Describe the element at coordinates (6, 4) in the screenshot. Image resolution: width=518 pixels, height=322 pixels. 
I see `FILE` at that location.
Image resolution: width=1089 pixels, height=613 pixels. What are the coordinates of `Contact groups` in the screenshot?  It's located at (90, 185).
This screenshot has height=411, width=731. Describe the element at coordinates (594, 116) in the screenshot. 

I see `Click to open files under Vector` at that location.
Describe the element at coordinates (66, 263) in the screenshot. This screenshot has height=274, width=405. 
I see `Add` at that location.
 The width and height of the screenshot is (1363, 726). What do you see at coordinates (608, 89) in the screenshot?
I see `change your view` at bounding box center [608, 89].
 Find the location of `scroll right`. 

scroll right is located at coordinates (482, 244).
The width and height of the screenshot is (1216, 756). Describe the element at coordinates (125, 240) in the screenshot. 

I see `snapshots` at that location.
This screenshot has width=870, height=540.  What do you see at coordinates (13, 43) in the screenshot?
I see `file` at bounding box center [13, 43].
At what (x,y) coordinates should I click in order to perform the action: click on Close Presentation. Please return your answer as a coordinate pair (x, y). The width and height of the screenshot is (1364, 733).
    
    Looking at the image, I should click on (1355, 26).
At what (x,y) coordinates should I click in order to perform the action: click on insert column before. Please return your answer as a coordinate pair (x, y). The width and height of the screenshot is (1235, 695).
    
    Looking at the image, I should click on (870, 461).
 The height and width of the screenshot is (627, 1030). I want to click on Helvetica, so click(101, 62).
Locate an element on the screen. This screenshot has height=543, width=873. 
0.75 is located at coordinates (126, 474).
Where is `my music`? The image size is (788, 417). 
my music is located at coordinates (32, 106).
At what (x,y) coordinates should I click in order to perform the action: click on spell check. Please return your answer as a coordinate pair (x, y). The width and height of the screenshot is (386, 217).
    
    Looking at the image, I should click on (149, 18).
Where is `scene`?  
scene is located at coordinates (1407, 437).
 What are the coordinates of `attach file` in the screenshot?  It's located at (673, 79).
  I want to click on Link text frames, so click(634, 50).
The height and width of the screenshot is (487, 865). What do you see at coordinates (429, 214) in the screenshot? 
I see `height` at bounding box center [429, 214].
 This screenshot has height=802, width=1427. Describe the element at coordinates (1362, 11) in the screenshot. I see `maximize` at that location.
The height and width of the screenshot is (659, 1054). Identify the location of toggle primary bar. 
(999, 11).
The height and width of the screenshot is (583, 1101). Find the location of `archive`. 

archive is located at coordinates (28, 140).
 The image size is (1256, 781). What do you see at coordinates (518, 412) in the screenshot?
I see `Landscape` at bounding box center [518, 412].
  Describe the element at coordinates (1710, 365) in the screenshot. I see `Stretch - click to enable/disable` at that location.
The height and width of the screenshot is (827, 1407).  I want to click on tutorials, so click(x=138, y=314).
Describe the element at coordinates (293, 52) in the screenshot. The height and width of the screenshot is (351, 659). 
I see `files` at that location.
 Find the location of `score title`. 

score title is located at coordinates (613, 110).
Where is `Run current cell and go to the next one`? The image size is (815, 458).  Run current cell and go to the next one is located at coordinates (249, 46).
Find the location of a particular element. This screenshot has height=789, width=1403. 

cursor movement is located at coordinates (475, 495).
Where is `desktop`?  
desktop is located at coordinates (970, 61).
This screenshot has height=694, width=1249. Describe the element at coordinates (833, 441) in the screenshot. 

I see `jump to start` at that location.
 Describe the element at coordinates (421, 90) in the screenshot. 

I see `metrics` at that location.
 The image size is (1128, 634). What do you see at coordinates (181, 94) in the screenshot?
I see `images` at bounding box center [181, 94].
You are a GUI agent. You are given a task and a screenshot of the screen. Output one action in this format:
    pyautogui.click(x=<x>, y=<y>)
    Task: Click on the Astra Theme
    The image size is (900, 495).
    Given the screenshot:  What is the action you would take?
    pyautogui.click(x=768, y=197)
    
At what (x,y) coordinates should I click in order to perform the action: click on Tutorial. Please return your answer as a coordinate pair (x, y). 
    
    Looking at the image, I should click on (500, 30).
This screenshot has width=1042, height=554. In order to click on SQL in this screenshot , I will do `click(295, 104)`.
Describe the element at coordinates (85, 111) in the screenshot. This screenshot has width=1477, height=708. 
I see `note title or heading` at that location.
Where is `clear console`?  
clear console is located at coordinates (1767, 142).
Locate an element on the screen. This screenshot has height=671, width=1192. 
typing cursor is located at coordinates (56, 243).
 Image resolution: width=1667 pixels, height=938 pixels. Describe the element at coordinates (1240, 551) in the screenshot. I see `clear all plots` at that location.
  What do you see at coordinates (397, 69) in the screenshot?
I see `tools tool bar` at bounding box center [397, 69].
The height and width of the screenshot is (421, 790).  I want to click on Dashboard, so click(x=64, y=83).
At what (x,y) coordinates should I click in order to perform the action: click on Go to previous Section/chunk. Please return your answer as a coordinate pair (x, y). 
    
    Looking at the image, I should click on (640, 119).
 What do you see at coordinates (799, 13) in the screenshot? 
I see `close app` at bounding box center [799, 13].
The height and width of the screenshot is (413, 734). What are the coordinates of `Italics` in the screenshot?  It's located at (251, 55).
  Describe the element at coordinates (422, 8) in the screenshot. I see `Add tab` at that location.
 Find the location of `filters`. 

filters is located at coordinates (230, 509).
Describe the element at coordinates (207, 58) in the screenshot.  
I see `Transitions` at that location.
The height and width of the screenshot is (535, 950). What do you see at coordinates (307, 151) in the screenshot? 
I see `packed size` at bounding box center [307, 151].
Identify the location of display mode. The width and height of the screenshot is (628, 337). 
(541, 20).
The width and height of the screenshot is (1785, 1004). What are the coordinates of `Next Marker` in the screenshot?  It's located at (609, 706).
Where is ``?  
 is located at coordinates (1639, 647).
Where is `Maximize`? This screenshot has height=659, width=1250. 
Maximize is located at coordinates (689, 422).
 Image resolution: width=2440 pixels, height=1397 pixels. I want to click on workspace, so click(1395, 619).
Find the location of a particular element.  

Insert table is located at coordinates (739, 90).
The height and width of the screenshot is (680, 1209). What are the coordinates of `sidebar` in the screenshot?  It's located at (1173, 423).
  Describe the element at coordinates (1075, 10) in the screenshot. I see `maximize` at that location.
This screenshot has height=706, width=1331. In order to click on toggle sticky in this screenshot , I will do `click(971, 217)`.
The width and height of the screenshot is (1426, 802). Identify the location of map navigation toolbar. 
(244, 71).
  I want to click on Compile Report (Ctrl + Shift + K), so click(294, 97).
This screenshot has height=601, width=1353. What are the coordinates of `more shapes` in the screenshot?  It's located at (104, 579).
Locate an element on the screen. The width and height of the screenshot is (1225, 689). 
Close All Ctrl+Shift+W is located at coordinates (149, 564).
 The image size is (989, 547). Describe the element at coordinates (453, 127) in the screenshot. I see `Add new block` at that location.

━━━━━━

**Given exercise**
Copy out the entries above in full, putting "coordinate tuple" in place of every "coordinate pair" and changing nothing else.

**Output**
Describe the element at coordinates (6, 4) in the screenshot. Image resolution: width=518 pixels, height=322 pixels. 
I see `FILE` at that location.
Image resolution: width=1089 pixels, height=613 pixels. What are the coordinates of `Contact groups` in the screenshot?  It's located at (90, 185).
This screenshot has height=411, width=731. Describe the element at coordinates (594, 116) in the screenshot. 

I see `Click to open files under Vector` at that location.
Describe the element at coordinates (66, 263) in the screenshot. This screenshot has height=274, width=405. 
I see `Add` at that location.
 The width and height of the screenshot is (1363, 726). What do you see at coordinates (608, 89) in the screenshot?
I see `change your view` at bounding box center [608, 89].
 Find the location of `scroll right`. 

scroll right is located at coordinates (482, 244).
The width and height of the screenshot is (1216, 756). Describe the element at coordinates (125, 240) in the screenshot. 

I see `snapshots` at that location.
This screenshot has width=870, height=540.  What do you see at coordinates (13, 43) in the screenshot?
I see `file` at bounding box center [13, 43].
At what (x,y) coordinates should I click in order to perform the action: click on Close Presentation. Please return your answer as a coordinate tuple (x, y). The width and height of the screenshot is (1364, 733).
    
    Looking at the image, I should click on (1355, 26).
At what (x,y) coordinates should I click in order to perform the action: click on insert column before. Please return your answer as a coordinate tuple (x, y). The width and height of the screenshot is (1235, 695).
    
    Looking at the image, I should click on (870, 461).
 The height and width of the screenshot is (627, 1030). I want to click on Helvetica, so click(101, 62).
Locate an element on the screen. This screenshot has height=543, width=873. 
0.75 is located at coordinates (126, 474).
Where is `my music`? The image size is (788, 417). 
my music is located at coordinates (32, 106).
At what (x,y) coordinates should I click in order to perform the action: click on spell check. Please return your answer as a coordinate tuple (x, y). The width and height of the screenshot is (386, 217).
    
    Looking at the image, I should click on (149, 18).
Where is `scene`?  
scene is located at coordinates (1407, 437).
 What are the coordinates of `attach file` in the screenshot?  It's located at (673, 79).
  I want to click on Link text frames, so click(634, 50).
The height and width of the screenshot is (487, 865). What do you see at coordinates (429, 214) in the screenshot? 
I see `height` at bounding box center [429, 214].
 This screenshot has height=802, width=1427. Describe the element at coordinates (1362, 11) in the screenshot. I see `maximize` at that location.
The height and width of the screenshot is (659, 1054). Identify the location of toggle primary bar. 
(999, 11).
The height and width of the screenshot is (583, 1101). Find the location of `archive`. 

archive is located at coordinates (28, 140).
 The image size is (1256, 781). What do you see at coordinates (518, 412) in the screenshot?
I see `Landscape` at bounding box center [518, 412].
  Describe the element at coordinates (1710, 365) in the screenshot. I see `Stretch - click to enable/disable` at that location.
The height and width of the screenshot is (827, 1407).  I want to click on tutorials, so click(x=138, y=314).
Describe the element at coordinates (293, 52) in the screenshot. The height and width of the screenshot is (351, 659). 
I see `files` at that location.
 Find the location of `score title`. 

score title is located at coordinates (613, 110).
Where is `Run current cell and go to the next one`? The image size is (815, 458).  Run current cell and go to the next one is located at coordinates (249, 46).
Find the location of a particular element. This screenshot has height=789, width=1403. 

cursor movement is located at coordinates (475, 495).
Where is `desktop`?  
desktop is located at coordinates (970, 61).
This screenshot has height=694, width=1249. Describe the element at coordinates (833, 441) in the screenshot. 

I see `jump to start` at that location.
 Describe the element at coordinates (421, 90) in the screenshot. 

I see `metrics` at that location.
 The image size is (1128, 634). What do you see at coordinates (181, 94) in the screenshot?
I see `images` at bounding box center [181, 94].
You are a GUI agent. You are given a task and a screenshot of the screen. Output one action in this format:
    pyautogui.click(x=<x>, y=<y>)
    Task: Click on the Astra Theme
    The image size is (900, 495).
    Given the screenshot:  What is the action you would take?
    pyautogui.click(x=768, y=197)
    
At what (x,y) coordinates should I click in order to perform the action: click on Tutorial. Please return your answer as a coordinate tuple (x, y). 
    
    Looking at the image, I should click on (500, 30).
This screenshot has width=1042, height=554. In order to click on SQL in this screenshot , I will do `click(295, 104)`.
Describe the element at coordinates (85, 111) in the screenshot. This screenshot has width=1477, height=708. 
I see `note title or heading` at that location.
Where is `clear console`?  
clear console is located at coordinates (1767, 142).
Locate an element on the screen. This screenshot has height=671, width=1192. 
typing cursor is located at coordinates (56, 243).
 Image resolution: width=1667 pixels, height=938 pixels. Describe the element at coordinates (1240, 551) in the screenshot. I see `clear all plots` at that location.
  What do you see at coordinates (397, 69) in the screenshot?
I see `tools tool bar` at bounding box center [397, 69].
The height and width of the screenshot is (421, 790).  I want to click on Dashboard, so click(x=64, y=83).
At what (x,y) coordinates should I click in order to perform the action: click on Go to previous Section/chunk. Please return your answer as a coordinate tuple (x, y). 
    
    Looking at the image, I should click on (640, 119).
 What do you see at coordinates (799, 13) in the screenshot? 
I see `close app` at bounding box center [799, 13].
The height and width of the screenshot is (413, 734). What are the coordinates of `Italics` in the screenshot?  It's located at (251, 55).
  Describe the element at coordinates (422, 8) in the screenshot. I see `Add tab` at that location.
 Find the location of `filters`. 

filters is located at coordinates (230, 509).
Describe the element at coordinates (207, 58) in the screenshot.  
I see `Transitions` at that location.
The height and width of the screenshot is (535, 950). What do you see at coordinates (307, 151) in the screenshot? 
I see `packed size` at bounding box center [307, 151].
Identify the location of display mode. The width and height of the screenshot is (628, 337). 
(541, 20).
The width and height of the screenshot is (1785, 1004). What are the coordinates of `Next Marker` in the screenshot?  It's located at (609, 706).
Where is ``?  
 is located at coordinates (1639, 647).
Where is `Maximize`? This screenshot has height=659, width=1250. 
Maximize is located at coordinates (689, 422).
 Image resolution: width=2440 pixels, height=1397 pixels. I want to click on workspace, so click(1395, 619).
Find the location of a particular element.  

Insert table is located at coordinates (739, 90).
The height and width of the screenshot is (680, 1209). What are the coordinates of `sidebar` in the screenshot?  It's located at (1173, 423).
  Describe the element at coordinates (1075, 10) in the screenshot. I see `maximize` at that location.
This screenshot has height=706, width=1331. In order to click on toggle sticky in this screenshot , I will do `click(971, 217)`.
The width and height of the screenshot is (1426, 802). Identify the location of map navigation toolbar. 
(244, 71).
  I want to click on Compile Report (Ctrl + Shift + K), so click(294, 97).
This screenshot has height=601, width=1353. What are the coordinates of `more shapes` in the screenshot?  It's located at (104, 579).
Locate an element on the screen. The width and height of the screenshot is (1225, 689). 
Close All Ctrl+Shift+W is located at coordinates (149, 564).
 The image size is (989, 547). Describe the element at coordinates (453, 127) in the screenshot. I see `Add new block` at that location.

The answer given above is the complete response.